**Task requirements:** I would like the line with "Task: Collapse promo" and every line after it, down to the end of the entries below, output exactly and without pictures.
%%
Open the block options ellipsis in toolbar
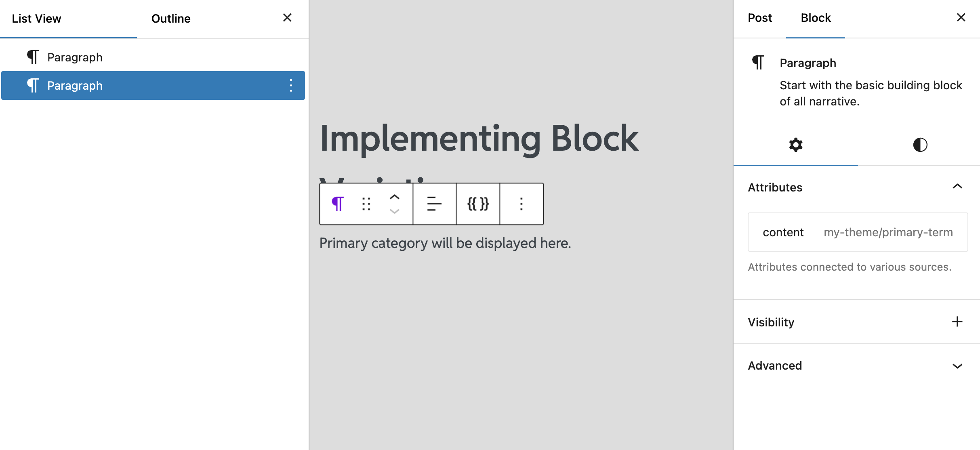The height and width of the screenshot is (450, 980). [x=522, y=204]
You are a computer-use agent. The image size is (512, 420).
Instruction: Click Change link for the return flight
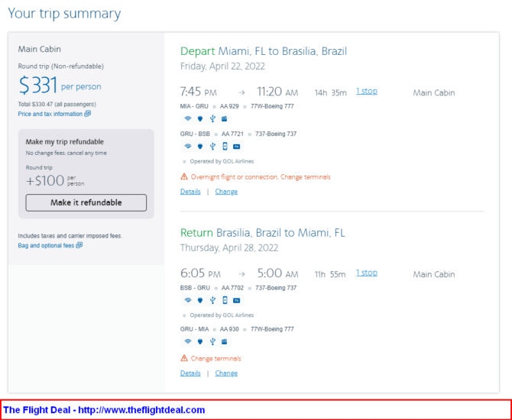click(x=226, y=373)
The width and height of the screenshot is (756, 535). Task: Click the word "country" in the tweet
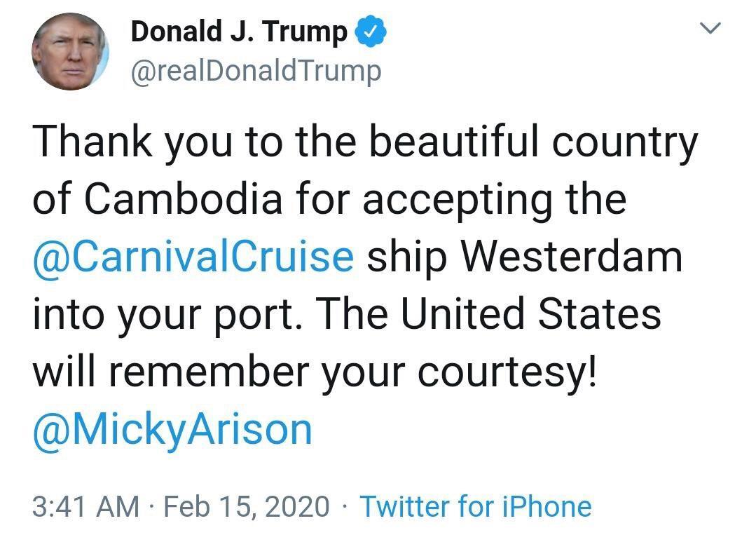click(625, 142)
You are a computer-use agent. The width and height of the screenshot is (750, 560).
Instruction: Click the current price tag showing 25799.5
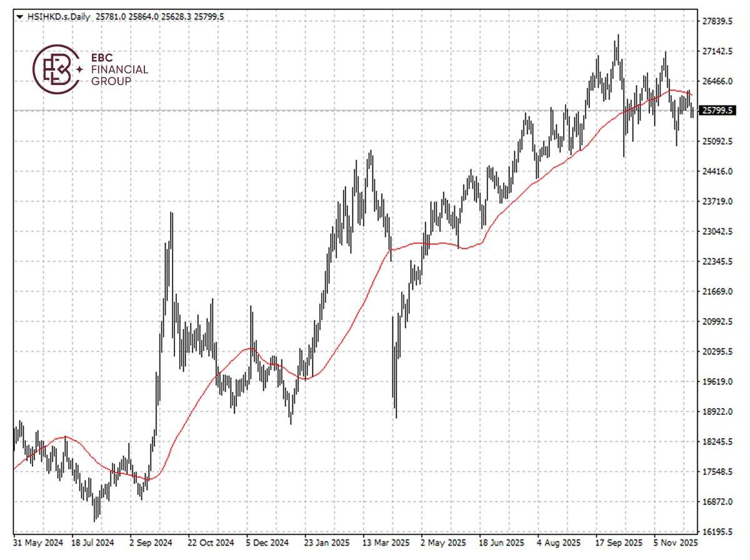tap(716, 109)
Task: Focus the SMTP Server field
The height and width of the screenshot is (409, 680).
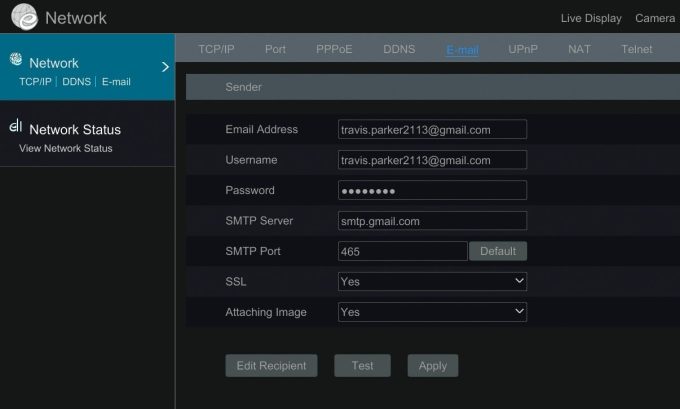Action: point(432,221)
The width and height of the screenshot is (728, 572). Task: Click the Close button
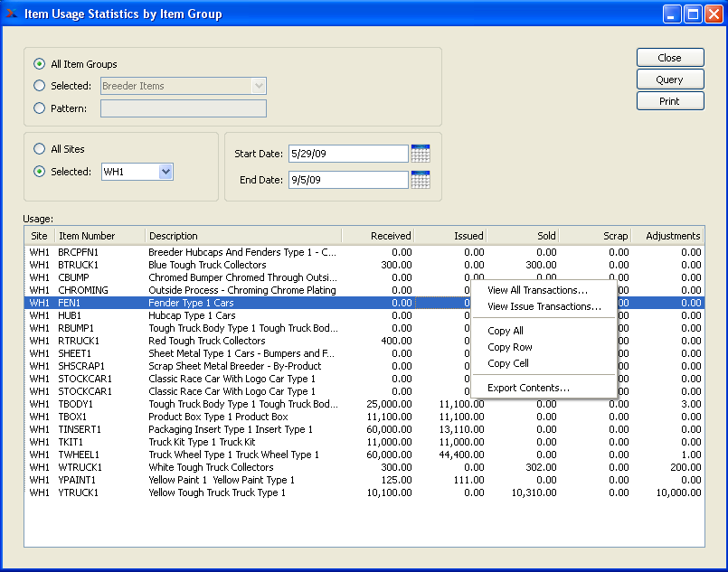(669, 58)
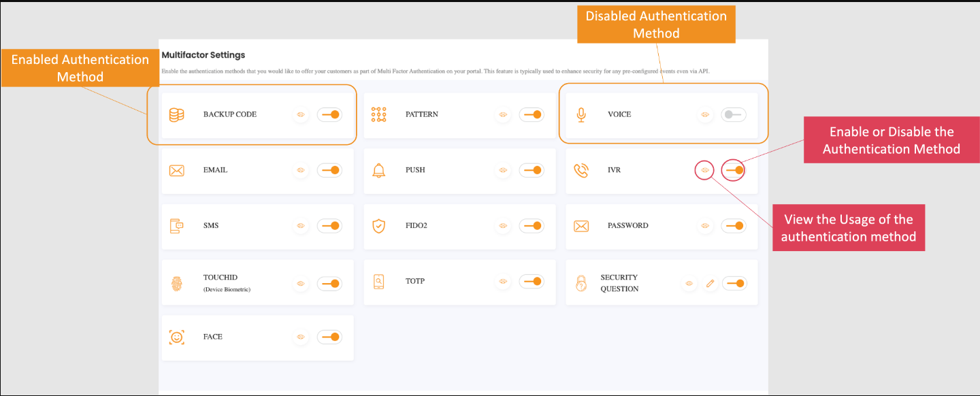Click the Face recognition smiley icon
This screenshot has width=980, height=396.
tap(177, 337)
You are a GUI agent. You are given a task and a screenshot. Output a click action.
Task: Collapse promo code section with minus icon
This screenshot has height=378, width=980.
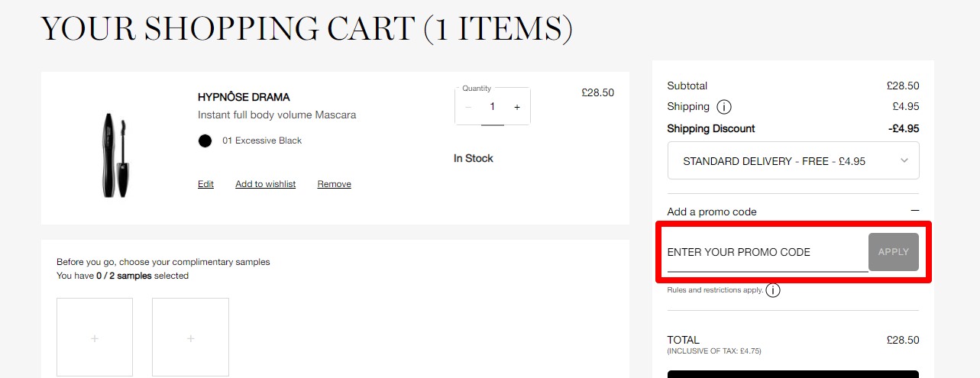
%%
**Your solution:**
Task: Collapse promo code section with minus icon
This screenshot has height=378, width=980.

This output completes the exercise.